| Action item |
For each line below that includes the word "computer", make a copy.

| Dataset records |
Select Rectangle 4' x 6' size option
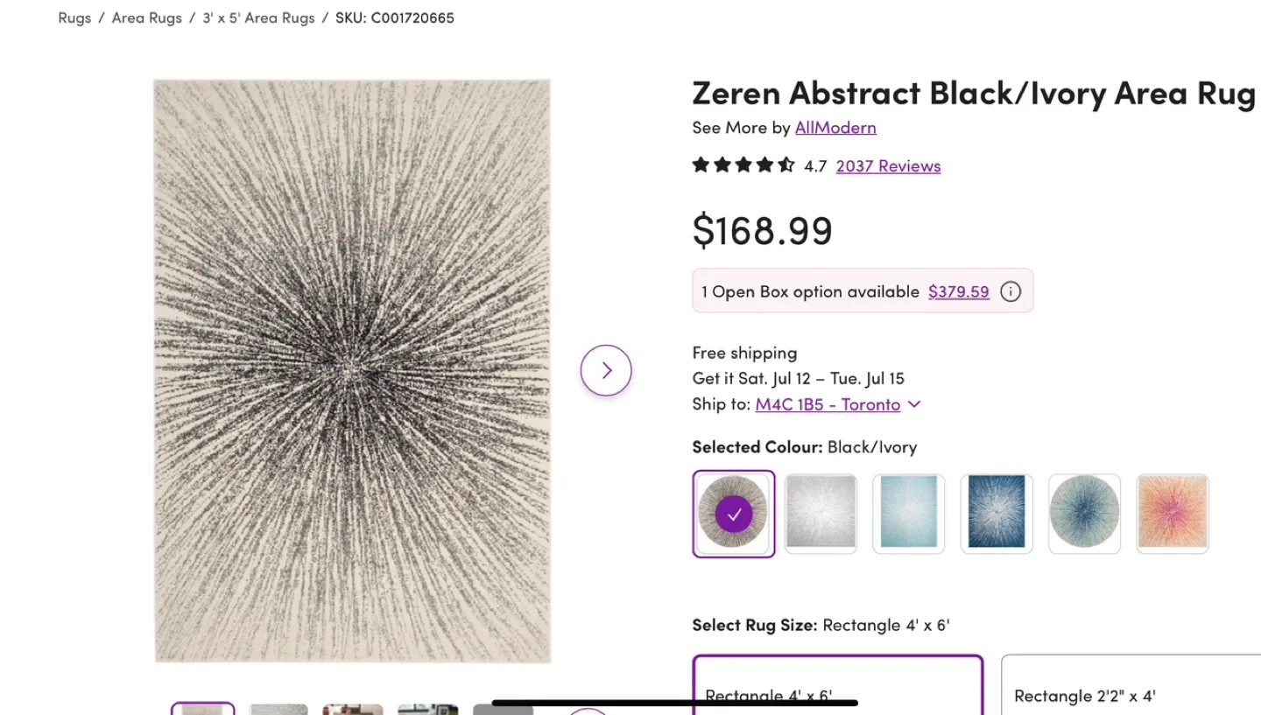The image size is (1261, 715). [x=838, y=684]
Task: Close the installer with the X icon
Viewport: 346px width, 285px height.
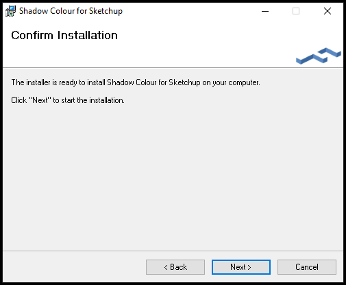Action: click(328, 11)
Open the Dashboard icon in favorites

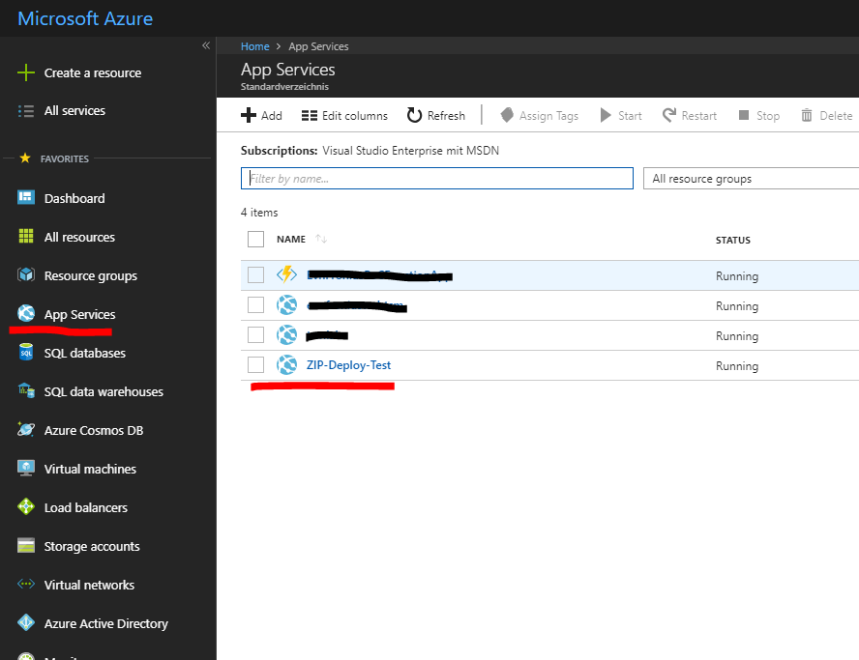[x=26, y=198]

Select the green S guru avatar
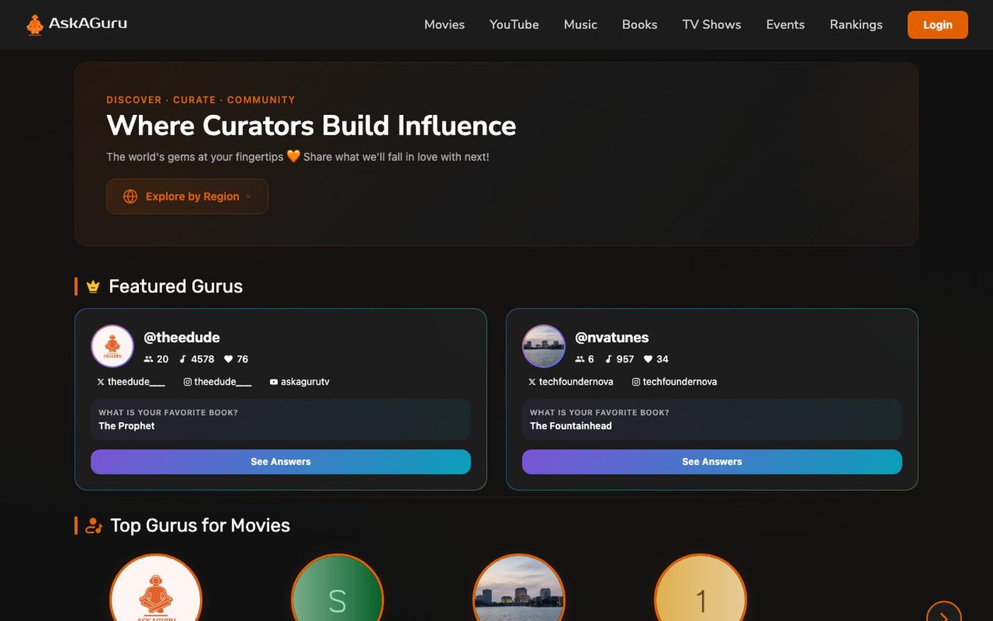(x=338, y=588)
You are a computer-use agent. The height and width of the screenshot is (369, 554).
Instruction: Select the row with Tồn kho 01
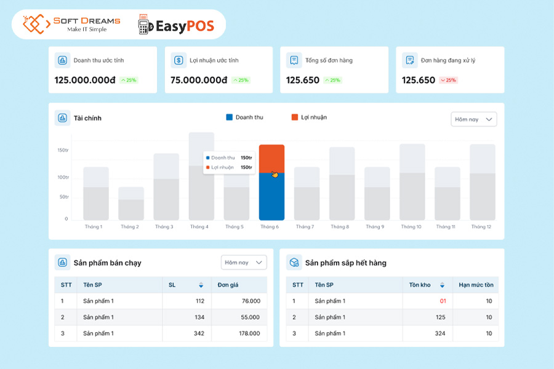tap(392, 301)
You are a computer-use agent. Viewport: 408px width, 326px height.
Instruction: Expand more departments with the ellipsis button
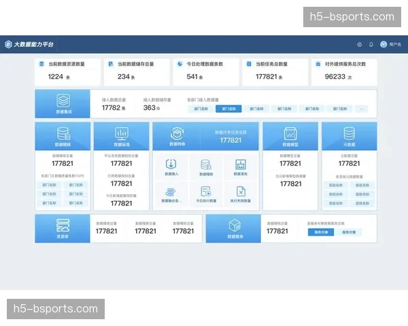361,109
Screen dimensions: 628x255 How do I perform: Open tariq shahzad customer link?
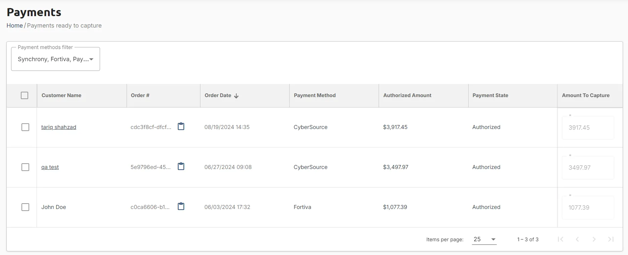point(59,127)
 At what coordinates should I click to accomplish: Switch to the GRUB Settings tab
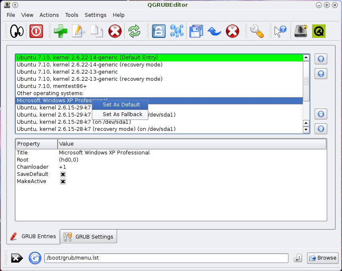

| Answer space |
You are a computer-use agent. The height and width of the screenshot is (369, 554).
You are a computer-use agent. Viewport: 408px width, 326px height.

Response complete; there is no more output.